Uncontrolled gelatin degradation in non-healing chronic wounds

Abstract

To compare matrix metalloproteinase (MMP)-9 and the antiproteinase tissue inhibitor of metalloproteinases (TIMP)-1 in wound fluids and sera from patients with chronic non-healing or acute healing wounds. In addition, the functional consequences on MMP-9 activity and general gelatinase activity were assessed. In this observational study, samples were collected from patients with venous leg ulcers (VLUs), patients with type 2 diabetes with neuropathic foot ulcers (DFUs), and from another cohort of VLU patients with sterile split-thickness skin graft donor sites after autologous skin grafting, serving as healing control wounds. MMP-9 and TIMP-1 concentrations were determined by enzyme-linked immunosorbent assays. MMP-9 and gelatinase activities were determined in wound fluids in subsets of the patients. A total of 24 patients took part in the study. No significant differences in MMP-9 wound fluid levels were found among the three groups. TIMP-1 levels were markedly and significantly lower in the two chronic wound groups resulting in a severely unbalanced MMP-9/TIMP-1 ratio, especially notable in the VLU group and possibly in the elevated endogenous MMP-9 activity (p<0.01) compared with the acute wound fluids. At least 20% of the chronic wound fluids displayed atypical patterns on gelatin zymography and showed high general gelatinase activity that was not inhibited by either TIMP-1 or by a gelatinase inhibitor (AG3340).

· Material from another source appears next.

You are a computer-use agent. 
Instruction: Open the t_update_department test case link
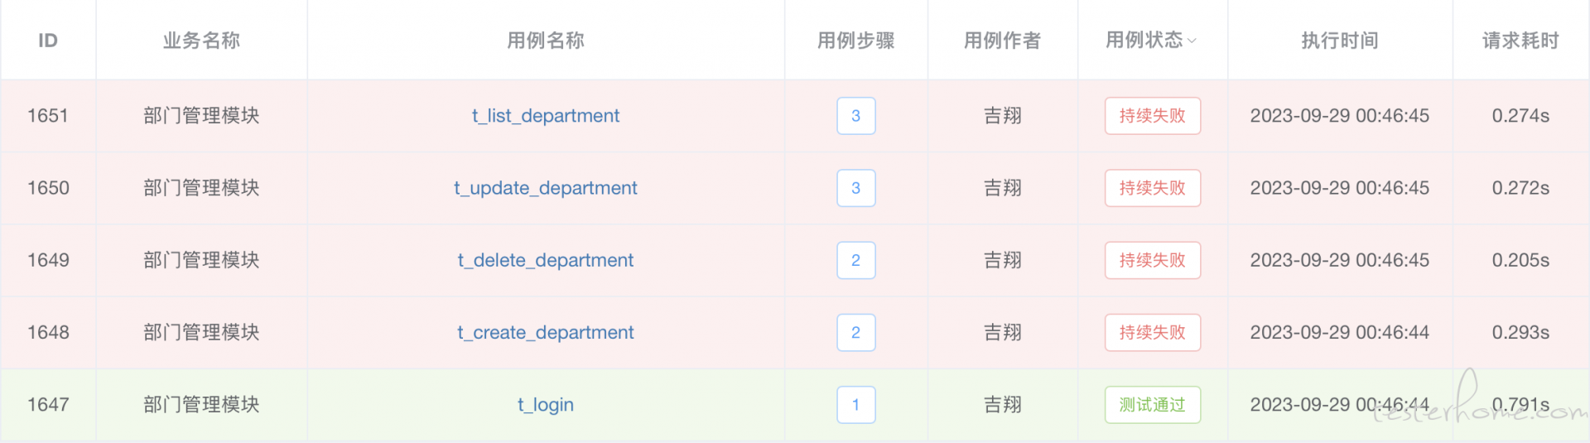546,188
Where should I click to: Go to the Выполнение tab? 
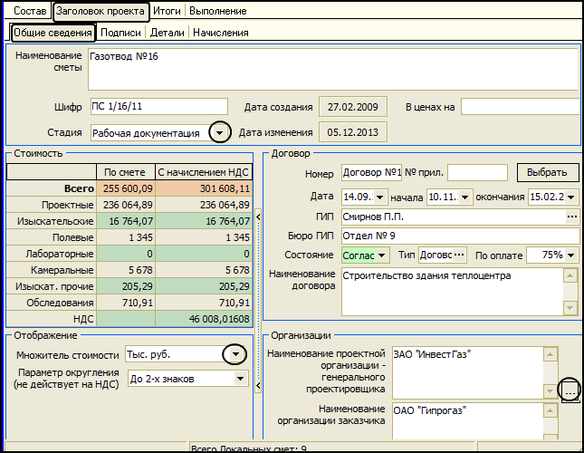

MMP-9 levels were higher in the sera of the patients with type 2 diabetes. We hypothesise that non-MMP proteinases contribute to matrix destruction in a significant number of chronic wounds. Blocking the excessive MMP-9 activity may be insufficient to normalise wound healing. The reasons and effects of the very low TIMP-1 levels in chronic wounds need further clarification.